Ein hoher Anteil des Luftfrachtvolumens entfällt auf Passagier-flugzeuge. Als die nicht mehr flogen, brachen Transportkapazitäten weg.
"Das ist glaube ich etwas, was viele Unternehmen nicht im Bild hatten." Der Präsident des Kieler Instituts für Weltwirtschaft Gabriel Felbermayr. "Es gab in der Tat gravierende Lieferkettenprobleme in der ersten Phase der Pandemie, da sprechen wir also über April, Mai in etwa. Und das hat zum einen zu tun mit dem Ausfall von Lieferanten in China und dann ein paar Wochen später mit dem Ausfall von Lieferanten vor allem in Norditalien. Das hat aber nicht lange gedauert, und schon im Mai und dann im Sommer hinein kann man von einer vollständigen Normalisierung der Zulieferstrukturen sprechen."

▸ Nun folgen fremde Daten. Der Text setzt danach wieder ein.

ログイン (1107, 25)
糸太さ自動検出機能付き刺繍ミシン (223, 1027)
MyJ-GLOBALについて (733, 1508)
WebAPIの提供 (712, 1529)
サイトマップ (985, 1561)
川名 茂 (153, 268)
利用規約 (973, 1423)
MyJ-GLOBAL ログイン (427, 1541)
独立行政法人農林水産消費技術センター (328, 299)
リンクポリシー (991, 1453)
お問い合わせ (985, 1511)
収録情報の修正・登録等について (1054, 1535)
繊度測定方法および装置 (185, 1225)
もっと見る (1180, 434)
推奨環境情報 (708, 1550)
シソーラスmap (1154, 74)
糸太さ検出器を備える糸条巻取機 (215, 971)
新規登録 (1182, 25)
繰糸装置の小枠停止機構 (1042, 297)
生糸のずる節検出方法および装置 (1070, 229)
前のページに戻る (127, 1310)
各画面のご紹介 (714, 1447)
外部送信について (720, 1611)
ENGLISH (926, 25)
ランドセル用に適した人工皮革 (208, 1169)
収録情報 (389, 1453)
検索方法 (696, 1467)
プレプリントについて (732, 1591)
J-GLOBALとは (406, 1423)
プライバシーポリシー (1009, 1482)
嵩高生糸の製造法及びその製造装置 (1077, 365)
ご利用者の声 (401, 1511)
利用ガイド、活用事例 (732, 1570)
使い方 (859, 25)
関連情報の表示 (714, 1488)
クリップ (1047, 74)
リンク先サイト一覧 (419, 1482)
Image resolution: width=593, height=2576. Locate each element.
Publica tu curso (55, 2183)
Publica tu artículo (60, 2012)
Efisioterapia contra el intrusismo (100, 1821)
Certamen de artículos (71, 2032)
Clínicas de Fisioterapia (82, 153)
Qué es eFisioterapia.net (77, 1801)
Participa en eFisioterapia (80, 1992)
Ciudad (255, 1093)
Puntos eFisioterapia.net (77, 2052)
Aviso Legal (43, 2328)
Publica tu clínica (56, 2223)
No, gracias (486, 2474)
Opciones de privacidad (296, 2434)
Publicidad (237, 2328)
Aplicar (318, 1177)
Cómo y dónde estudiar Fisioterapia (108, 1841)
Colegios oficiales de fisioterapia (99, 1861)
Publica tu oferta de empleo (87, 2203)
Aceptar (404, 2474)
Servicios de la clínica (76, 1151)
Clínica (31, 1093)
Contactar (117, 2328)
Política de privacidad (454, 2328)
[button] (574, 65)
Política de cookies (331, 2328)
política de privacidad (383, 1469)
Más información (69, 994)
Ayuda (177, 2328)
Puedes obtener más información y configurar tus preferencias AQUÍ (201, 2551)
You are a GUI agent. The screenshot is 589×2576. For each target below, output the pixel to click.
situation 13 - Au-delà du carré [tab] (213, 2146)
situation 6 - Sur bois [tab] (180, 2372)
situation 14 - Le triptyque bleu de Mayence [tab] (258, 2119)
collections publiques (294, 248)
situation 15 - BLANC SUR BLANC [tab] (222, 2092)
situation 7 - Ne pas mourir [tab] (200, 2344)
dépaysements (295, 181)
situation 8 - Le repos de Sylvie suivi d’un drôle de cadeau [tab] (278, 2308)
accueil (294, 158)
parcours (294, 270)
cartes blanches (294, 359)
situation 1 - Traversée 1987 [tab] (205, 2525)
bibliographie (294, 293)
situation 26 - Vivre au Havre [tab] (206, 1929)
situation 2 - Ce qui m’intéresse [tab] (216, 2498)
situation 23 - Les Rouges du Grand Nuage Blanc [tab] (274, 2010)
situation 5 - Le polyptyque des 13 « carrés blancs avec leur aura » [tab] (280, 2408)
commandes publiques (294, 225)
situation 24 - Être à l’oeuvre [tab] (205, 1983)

Zu abhängig von anderen Weltregionen?
Die Politik reagierte. Das Bundeswirtschaftsministerium förderte beispielsweise mit 100 Millionen Euro die Herstellung von Masken und Vlies, um in Deutschland eine Produktionskapazität von jährlich zehn Milliarden Masken zu schaffen. Bundeskanzlerin Angela Merkel griff das Thema Lieferketten im Januar 2021 bei einer Videokonferenz des Weltwirtschaftsforums auf:
"Lieferketten haben sich nicht bewährt in Zeiten der Pandemie zum Teil, sind zerbrochen. Und wir müssen jetzt, bei Lehren aus der Pandemie, fragen: Sind das Schwachstellen, wenn wir zu abhängig sind von globalen Lieferketten? Oder wie machen wir solche Lieferketten so stabil und so verlässlich für die Zukunft, dass sie auch in Zeiten des großen Stresses halten?"
Haben sich europäische Hersteller auf der Suche nach Kostenvorteilen zu stark von Lieferanten in anderen Weltregionen abhängig gemacht, ob bei Mikrochips, medizinischen Schutzausrüstungen oder pharmazeutischen Wirkstoffen? Alleine aus China kämen 30 Prozent der importierten Grundstoffe für die Arzneien, heißt es in einer Studie des arbeitgebernahen Instituts der Deutschen Wirtschaft.
"Die Analyse belegt keine dominierende Abhängigkeit der deutschen Arzneimittelproduktion von Vorleistungen aus China. Gleichwohl können punktuelle Abhängigkeiten bei einzelnen Produkten gerade im niedrigpreisigen Segment von wenigen chinesischen Wirkstofflieferanten bestehen."
"Kunden wollen mehr Produktion in westlichen Ländern sehen"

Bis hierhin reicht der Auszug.